I like trying out new gamified applications, to see how designers have used gamification. On the recommendation of Andrzej, I tried out a teaching to code application called Py. I have to say I love the simplicity of the gamification and how it motivates the learner forward. Before you enter the application on a laptop, you go through a confidence boosting sequence to show you coding is easy. Even if you know how to code already, it’s fun to see how simple reinforcements make you feel good about something that a lot of people find daunting to learn.

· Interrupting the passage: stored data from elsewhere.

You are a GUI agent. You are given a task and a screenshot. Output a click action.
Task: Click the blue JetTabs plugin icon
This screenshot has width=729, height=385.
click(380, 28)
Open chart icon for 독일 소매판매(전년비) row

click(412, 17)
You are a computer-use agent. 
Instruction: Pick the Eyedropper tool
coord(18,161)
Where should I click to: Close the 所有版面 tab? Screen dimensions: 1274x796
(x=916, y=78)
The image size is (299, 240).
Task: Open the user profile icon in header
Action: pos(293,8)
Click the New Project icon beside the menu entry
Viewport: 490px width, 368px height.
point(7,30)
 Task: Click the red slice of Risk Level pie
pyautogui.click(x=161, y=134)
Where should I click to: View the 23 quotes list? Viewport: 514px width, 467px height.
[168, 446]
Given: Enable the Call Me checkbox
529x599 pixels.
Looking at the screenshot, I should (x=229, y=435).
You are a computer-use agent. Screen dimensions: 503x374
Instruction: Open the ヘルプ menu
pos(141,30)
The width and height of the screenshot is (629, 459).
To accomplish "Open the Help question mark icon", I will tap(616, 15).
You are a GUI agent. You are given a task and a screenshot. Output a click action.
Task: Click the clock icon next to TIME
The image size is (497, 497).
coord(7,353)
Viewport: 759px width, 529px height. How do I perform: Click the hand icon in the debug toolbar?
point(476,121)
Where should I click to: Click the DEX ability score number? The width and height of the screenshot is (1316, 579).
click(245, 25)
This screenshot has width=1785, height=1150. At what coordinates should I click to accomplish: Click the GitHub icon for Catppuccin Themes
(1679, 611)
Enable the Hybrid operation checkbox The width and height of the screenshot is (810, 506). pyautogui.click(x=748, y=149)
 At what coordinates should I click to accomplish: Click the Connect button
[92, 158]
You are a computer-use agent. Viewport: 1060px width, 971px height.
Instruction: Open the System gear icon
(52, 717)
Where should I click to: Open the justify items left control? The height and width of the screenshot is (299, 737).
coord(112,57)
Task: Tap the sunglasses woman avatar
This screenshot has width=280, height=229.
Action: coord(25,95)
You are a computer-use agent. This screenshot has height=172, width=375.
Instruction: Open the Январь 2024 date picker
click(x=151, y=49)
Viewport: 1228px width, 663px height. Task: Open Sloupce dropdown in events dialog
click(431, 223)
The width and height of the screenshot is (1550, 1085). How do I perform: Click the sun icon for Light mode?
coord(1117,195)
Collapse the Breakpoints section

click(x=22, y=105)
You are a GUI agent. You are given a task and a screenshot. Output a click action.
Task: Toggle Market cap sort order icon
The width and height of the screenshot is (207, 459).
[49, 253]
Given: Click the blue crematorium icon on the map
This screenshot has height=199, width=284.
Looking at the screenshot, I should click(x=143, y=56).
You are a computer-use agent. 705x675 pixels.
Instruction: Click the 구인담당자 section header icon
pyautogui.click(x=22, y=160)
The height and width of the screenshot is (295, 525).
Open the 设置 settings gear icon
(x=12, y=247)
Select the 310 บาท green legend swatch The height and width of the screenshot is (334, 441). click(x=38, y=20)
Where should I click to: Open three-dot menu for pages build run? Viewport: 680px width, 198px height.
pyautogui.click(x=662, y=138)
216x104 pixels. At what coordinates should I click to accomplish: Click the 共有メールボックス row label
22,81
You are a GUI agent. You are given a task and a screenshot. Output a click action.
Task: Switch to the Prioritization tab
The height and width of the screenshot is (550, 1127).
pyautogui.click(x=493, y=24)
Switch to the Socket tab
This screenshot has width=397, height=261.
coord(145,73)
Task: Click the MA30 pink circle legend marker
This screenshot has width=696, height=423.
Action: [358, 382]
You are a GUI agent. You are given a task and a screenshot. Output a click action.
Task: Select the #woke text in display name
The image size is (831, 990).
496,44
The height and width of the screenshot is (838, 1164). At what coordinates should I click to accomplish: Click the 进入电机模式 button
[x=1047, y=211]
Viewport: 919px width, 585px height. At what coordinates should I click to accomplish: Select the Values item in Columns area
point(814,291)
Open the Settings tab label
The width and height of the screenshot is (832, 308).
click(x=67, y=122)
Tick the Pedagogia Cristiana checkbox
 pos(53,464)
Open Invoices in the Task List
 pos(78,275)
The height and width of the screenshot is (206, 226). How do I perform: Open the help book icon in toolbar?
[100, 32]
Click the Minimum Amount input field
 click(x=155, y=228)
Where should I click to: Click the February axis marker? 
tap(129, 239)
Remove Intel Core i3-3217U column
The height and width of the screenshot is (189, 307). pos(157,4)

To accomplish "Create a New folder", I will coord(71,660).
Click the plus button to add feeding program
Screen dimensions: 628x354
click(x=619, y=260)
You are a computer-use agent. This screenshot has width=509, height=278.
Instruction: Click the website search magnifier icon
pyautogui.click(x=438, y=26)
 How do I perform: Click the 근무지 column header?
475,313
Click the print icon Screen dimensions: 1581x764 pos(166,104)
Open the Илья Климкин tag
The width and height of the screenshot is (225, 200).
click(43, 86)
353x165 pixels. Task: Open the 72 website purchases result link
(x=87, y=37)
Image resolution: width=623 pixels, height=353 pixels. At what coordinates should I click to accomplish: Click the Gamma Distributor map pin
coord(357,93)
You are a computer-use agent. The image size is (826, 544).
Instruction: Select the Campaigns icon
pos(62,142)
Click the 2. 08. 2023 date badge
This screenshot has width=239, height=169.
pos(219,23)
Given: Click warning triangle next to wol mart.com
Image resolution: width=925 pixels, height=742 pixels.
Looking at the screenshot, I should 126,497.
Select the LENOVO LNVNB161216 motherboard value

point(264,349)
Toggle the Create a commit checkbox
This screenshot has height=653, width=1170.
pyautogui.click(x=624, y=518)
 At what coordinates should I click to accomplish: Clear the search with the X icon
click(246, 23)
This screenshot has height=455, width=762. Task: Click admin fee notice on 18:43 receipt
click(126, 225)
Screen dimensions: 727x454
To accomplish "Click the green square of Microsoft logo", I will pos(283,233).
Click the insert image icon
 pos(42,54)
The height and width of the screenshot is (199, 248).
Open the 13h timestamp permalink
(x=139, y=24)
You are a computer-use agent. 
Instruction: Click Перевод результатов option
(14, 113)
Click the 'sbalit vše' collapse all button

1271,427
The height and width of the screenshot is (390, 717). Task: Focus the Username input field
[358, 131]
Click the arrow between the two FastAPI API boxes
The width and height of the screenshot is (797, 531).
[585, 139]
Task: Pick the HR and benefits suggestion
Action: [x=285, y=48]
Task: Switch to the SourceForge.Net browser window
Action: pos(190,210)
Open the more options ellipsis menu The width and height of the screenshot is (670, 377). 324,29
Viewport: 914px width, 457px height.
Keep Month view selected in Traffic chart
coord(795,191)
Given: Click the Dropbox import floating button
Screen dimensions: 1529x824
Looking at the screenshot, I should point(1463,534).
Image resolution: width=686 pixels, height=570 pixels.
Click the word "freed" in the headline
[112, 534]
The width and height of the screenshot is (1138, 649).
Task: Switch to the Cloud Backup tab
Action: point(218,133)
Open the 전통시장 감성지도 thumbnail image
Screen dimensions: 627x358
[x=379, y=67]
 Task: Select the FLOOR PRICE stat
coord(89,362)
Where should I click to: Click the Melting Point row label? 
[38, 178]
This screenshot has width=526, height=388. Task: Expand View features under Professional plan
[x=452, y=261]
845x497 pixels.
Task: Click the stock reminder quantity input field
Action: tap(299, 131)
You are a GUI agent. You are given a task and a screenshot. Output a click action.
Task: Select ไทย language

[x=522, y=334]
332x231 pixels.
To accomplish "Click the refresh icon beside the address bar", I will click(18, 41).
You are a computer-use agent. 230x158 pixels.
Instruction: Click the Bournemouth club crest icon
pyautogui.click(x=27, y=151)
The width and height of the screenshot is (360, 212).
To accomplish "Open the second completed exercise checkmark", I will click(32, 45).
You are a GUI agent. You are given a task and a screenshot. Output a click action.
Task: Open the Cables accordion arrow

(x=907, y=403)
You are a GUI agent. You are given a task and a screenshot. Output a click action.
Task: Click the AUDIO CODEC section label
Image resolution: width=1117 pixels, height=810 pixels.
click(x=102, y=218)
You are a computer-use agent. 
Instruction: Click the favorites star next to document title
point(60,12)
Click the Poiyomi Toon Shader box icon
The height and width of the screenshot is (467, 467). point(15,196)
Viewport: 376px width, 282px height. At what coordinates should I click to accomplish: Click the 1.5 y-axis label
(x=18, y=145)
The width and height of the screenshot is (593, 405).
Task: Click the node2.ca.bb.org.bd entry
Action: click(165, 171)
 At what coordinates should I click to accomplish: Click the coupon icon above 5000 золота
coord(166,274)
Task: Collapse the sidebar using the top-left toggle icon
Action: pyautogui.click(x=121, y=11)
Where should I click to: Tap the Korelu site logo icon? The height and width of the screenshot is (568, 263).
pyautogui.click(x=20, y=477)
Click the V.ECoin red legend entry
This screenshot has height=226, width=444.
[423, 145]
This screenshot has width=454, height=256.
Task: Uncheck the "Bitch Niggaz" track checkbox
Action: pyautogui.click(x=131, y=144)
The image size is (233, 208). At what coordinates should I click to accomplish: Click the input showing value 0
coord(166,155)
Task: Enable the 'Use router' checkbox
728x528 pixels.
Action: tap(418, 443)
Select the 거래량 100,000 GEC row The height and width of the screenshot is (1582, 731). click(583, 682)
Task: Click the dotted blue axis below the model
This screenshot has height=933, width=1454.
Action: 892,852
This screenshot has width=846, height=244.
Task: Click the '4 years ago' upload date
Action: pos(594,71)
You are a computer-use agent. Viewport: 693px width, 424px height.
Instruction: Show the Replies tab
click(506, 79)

The application starts by asking you which coding language you want to learn. You can select as many as you like on the mobile application and give an indication of your level of competence in each. Once selected you can start your first free to learn lessons. Somewhere after the first lesson you are also asked about your personal preferences on how much time you want to dedicate to learning each day, I chose 3 minutes, knowing my schedule at times, coffee length is good. Then it measures your streaks or daily goal achievements against your own chosen goal. It is rare to have your personal preferences measured and yet very motivational.
The lessons are small bite-size chunks that I can complete in my daily goal time or close to it. The visual progression layout, gives a clear indication as to how far you have come. As you complete a lesson the visual grey box turns green and you move forward. Inside each lesson you will have an element of teaching and then immediately putting the learning into practise, sometimes by simply running the code to see how it works other times really testing if you are following the concept that was just explained. Each item you get wrong, gives immediate constructive feedback, but no opportunity to immediately retry and sometimes I knew the moment I pressed the run button that I had chosen the wrong answer. I think it is actually good to not give me an immediate chance to re-take it, but force me to wait until I complete the lesson. Learning that failing sometimes is part of learning.
If you had wrong answers, you have a review button activated at the end of a lesson and it asks nicely “review if you would like to complete the lesson with three stars”, aka allowing all learners to feel they can earn top marks. In my view this is good confidence building which is good to balance the consequence of not getting something right first time.
From a gamification design perspective, the mechanics used are sparse, yet very appropriate and in my view they facilitate the learning objectives of the individual.
I have to say it is the first time I have managed to keep up a daily learning streak and I actually look forward to completing it every day. It is one of those easy controllable factors that give me a positive boost.